Food firms could face litigation over neuromarketing to hijack brains

May 29, 2018

Leading obesity experts are considering litigation against the food industry in the light of emerging research suggesting that junk food marketing could hijack a child’s brain.


Neuromarketing is of growing interest to food companies. Fast food, soft drinks and snack companies increasingly interact with children through social media and online games. Some are beginning to probe further, gathering information through brain scans about how unconscious decisions are made to eat one snack rather than another and targeting people’s susceptibilities. A report on food neuromarketing to children by the Center for Digital Democracy in 2011 predicted “an explosive rise in new tactics targeted especially at young people”.
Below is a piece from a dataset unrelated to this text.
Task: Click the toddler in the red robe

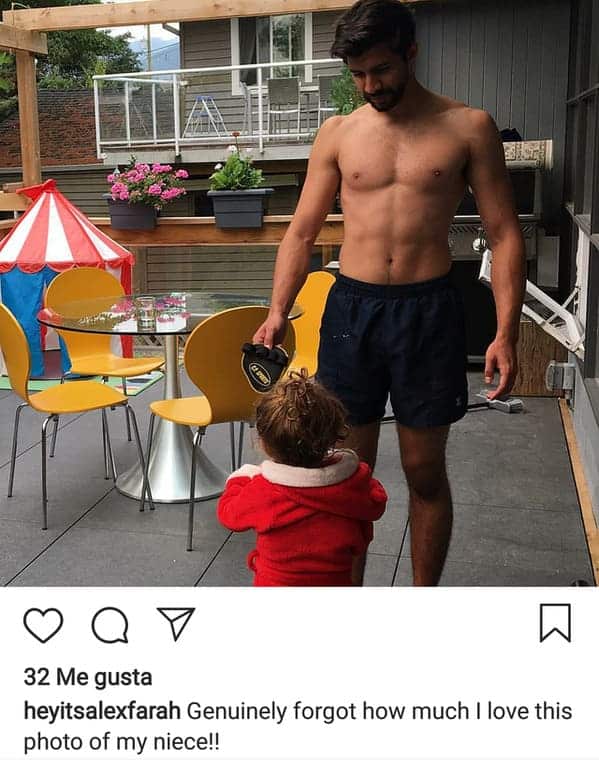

Frito-Lay, a subsidiary of PepsiCo, is one of those known to be taking an interest. It hired a neuromarketing firm to explore what happened in people’s brains when they ate Cheetos, its brand of cheese-tasting puffs. Brain scanning technology found that people derived a sort of guilty pleasure from the sensation of having their fingers coated with orange dust.


This revelation was behind an advertising campaign called the Orange Underground, playing on that sense of rebellion, featuring a group of snack-food anarchists who covered their faces with scarves made of Cheetos. In 2009 it won a grand award from the Advertising Research Foundation in the US.


Research has also shown that it is possible to train people’s brains to prefer one food over another. A paper in the Journal of Cognitive Neuroscience in 2014 by Tom Schonberg, a neuroscientist at the University of Texas, Austin, found that making people pay more attention to one junk food than another affected their decisions in the long term. Back in the real world, they were more likely to choose the one they had been “trained” to like through greater exposure to it.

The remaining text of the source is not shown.